A different kind of trade war?

by Mark Thirlwell - 18 May 2009 2:30PM

I’ve noted before that one reason for assuming we will avoid a re-run of the Great Depression is that we have learnt some lessons from history, including the one about making sure we do not choose to re-run the Smoot-Hawley inspired experience of an international tariff war. 

The good news is that so far there has been no widespread resort to hiking tariff barriers, thanks in part to the disciplines imposed by membership in the WTO and other trade agreements. That said, in his March report on trade-related developments, WTO Director-General Pascal Lamy warned:

Many WTO Members are facing increased pressure to take protectionist actions.
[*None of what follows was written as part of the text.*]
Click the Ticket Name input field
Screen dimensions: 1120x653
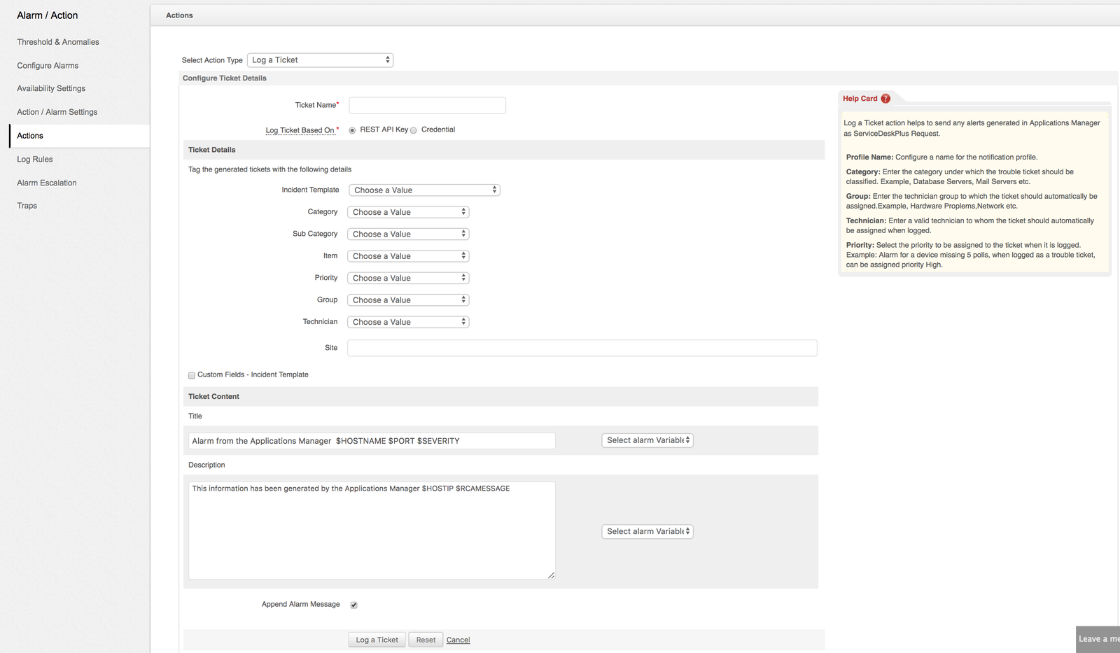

At the start of this year, most WTO members appeared to have successfully kept these pressures under control...Since then, there has been significant slippage. There have been increases in tariffs, new non-tariff measures, and more resort to trade defence measures such as anti-dumping actions. The financial and fiscal stimulus packages that have been introduced to tackle the crises clearly favour the restoration of trade growth globally and they are to be welcomed, but some of them contain elements – such as state aids, other subsidies and “buy/lend/invest/hire local” conditions – that favour domestic goods and services at the expense of imports.

Moreover, as World Bank economists noted in their own assessment of trends in post-crisis protectionism, the developed world in particular has tended to respond to demands for protection through subsidies and other support packages. These in turn have often been accompanied by the sort of buy/lend/invest/hire local restrictions highlighted by Lamy above. 

The result is a form of ‘murky protectionism’ that is often harder to track than reliance on tariff measures, but which still lends itself to retaliation and hence the risk of trade wars – as this story on rising tensions between the US and Canada over ‘Buy American’ provisions makes clear.